START Source extract

CDC: Pain relievers not recommended right before getting your COVID vaccine

Posted at 7:54 PM, Apr 08, 2021
and last updated 2021-04-08 22:11:21-04

GRAND RAPIDS, Mich. — There are several “do’s and don’ts” when it comes to getting your COVID-19 vaccine.

Are you allowed to drink alcohol before and after?

Why does the CDC not recommend taking pain relievers before getting the shot?

We took those questions to Mercy Health, trying to help thousands of Michiganders who are now eligible to get the vaccine.


“First of all, it’s good to get that day scheduled as soon as possible,” said Dr. Matt Biersack, interim president and chief medical officer at Mercy Health Saint Mary’s.

Mercy is one of the partners at theWest Michigan Vaccine Clinic. It just vaccinated its 100,000th person last week.

“And we’re just encouraging people to hang tight,” he said. “Hang with us another few months; I think we can really make sure we get all the eligible adults within our community in these next couple of months, but we’ve gotta hang in there and stay vigilant.”

SEE MORE: MDHHS gives update on COVID-19 trends


Dr. Biersack tells me there are several things people should pay attention to on the day of their shot, whether it’s the first or second dose, or the types of medications they’re currently taking.

There really isn’t any hard data surrounding whether it’s OK to drink alcohol before or after the vaccination.

But for alcoholics or others who drink for long periods of time, they tend to have weaker immune systems.

END Source extract
START Dataset content

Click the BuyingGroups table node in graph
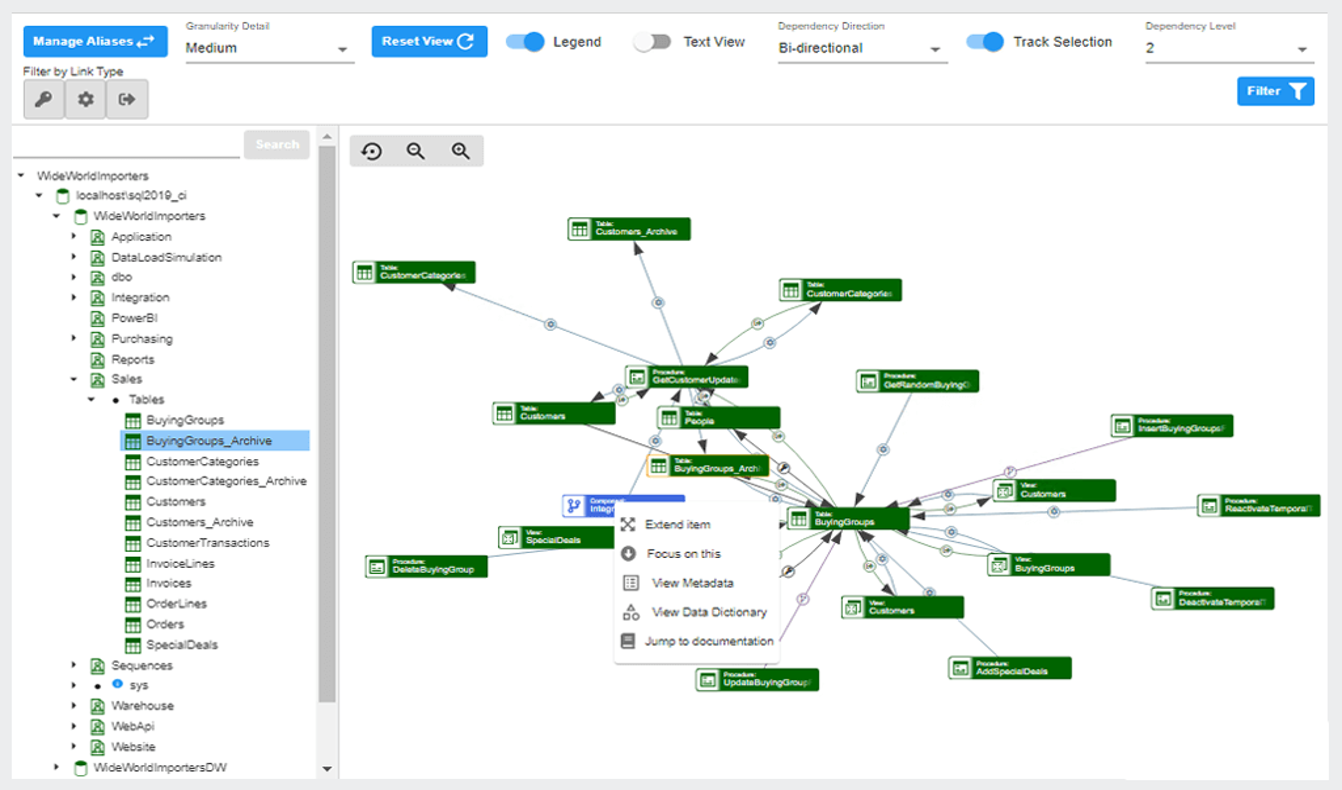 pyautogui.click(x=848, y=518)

END Dataset content

**Exercise requirements**:
1. According to the COVID-19 vaccine article, what position does Dr. Matt Biersack hold?
2. Carry the COVID-19 vaccine article forward from its last sentence, keeping it separate from the listing.
The listing has no connection to the news article on COVID-19 vaccines and pain relievers.

**Activity answers**:
1. He is interim president and chief medical officer at Mercy Health Saint Mary's.

2.
“You know, everything in moderation. So, it’s reasonable to have a celebratory cocktail, but beyond that, it’s really probably in everyone’s best interest to wait even 48 to 72 hours after the vaccination,” said Dr. Biersack.

There’s also a recommendation not to take pain relievers right before the shot. Some may consider that as a precursor trying to stop potential side effects, but that may not be your best bet.

“Ibuprofen in particular is what we call a non-steroidal, anti-inflammatory drug. It could potentially blunt the immune response to the vaccine. And so, that’s the theory behind not taking those medications before the vaccination.”

RELATED: Nearly a quarter of all US adults are now fully vaccinated, CDC data shows


After the vaccine, if you’re getting common side effects like muscle aches, pain at the site, or general fatigue, those over-the-counter pain relievers are usually OK.

“It’s prudent to talk to one’s doctor about what’s safe and what’s not based on other medical issues people might have or other medications they might be taking,” said Biersack.

Family Fare sends out documents giving people a rundown of each shot and what to expect.

Whether it’s Johnson & Johnson, Pfizer or Moderna, most locations should give you something to read over before getting vaccinated.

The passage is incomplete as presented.